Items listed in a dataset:
------

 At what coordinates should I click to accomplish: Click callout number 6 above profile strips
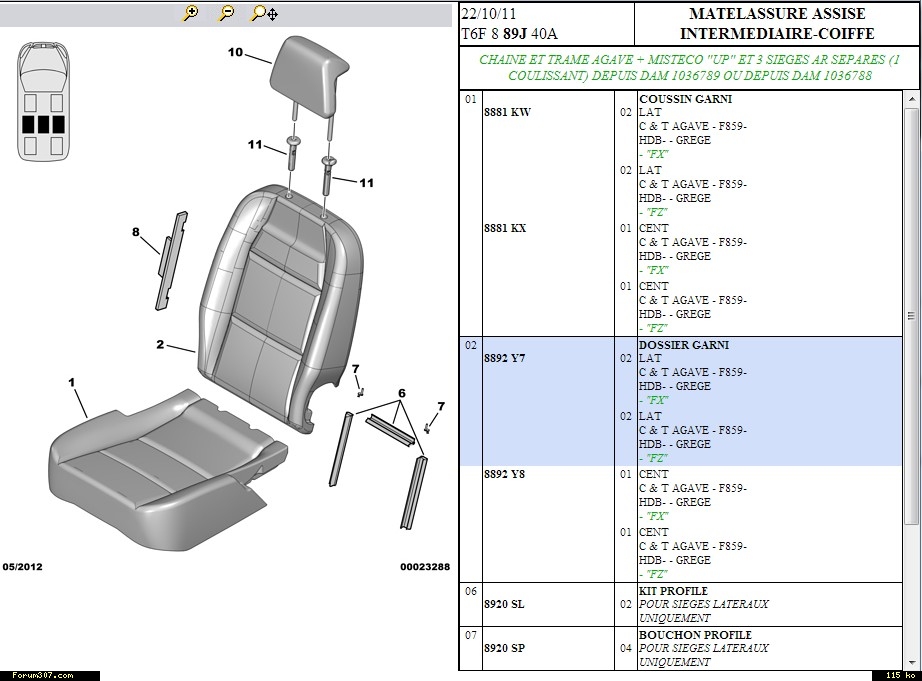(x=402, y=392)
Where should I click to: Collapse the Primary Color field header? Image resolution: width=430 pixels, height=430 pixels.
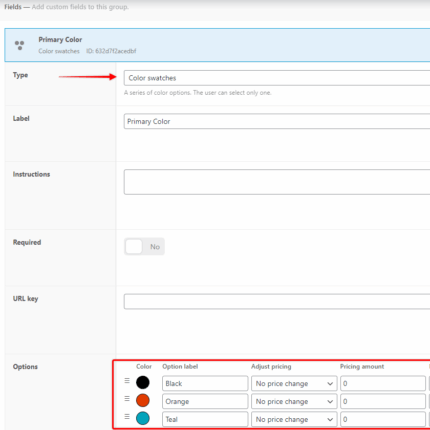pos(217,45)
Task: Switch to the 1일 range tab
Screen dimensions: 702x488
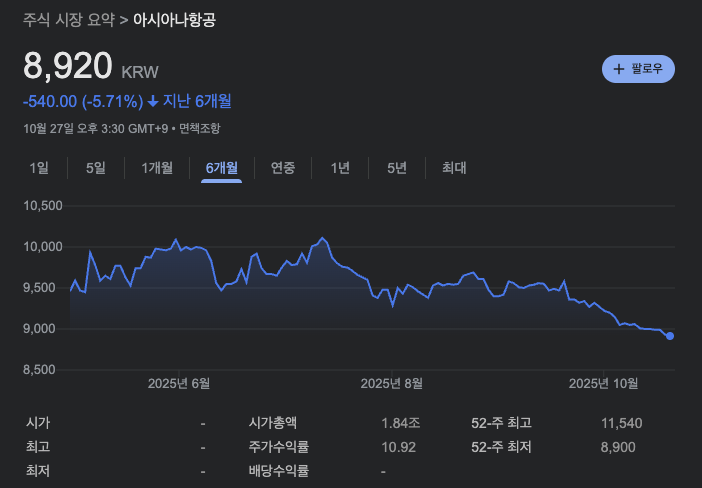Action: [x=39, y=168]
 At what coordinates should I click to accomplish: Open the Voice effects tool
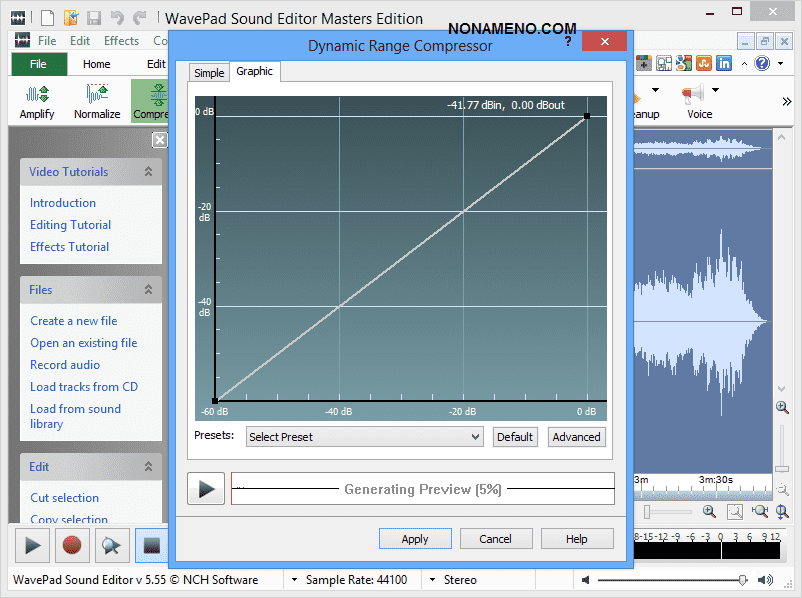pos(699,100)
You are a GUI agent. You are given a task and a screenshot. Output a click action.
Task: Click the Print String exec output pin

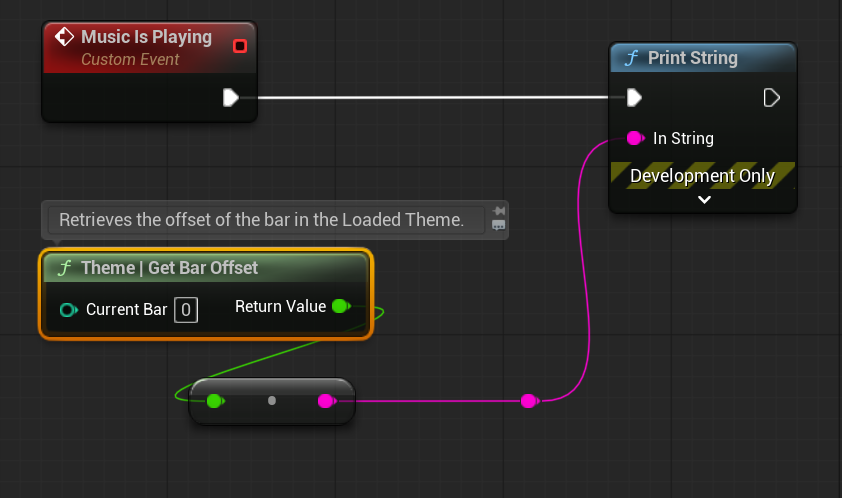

------

Goal: Can you rewrite the material above with every "coordinates" changed to "screen position", keeping everything else the same and leaving out the pictures?

Task result:
 At what screen position should I click to accomplish: Click callout number 6 above profile strips
(x=402, y=392)
Where should I click to: Collapse the Primary Color field header? Image resolution: width=430 pixels, height=430 pixels.
pos(217,45)
Task: Switch to the 1일 range tab
Screen dimensions: 702x488
Action: [x=39, y=168]
 At what screen position should I click to accomplish: Open the Voice effects tool
pos(699,100)
You are a GUI agent. You are given a task and a screenshot. Output a click action.
Task: Click the Print String exec output pin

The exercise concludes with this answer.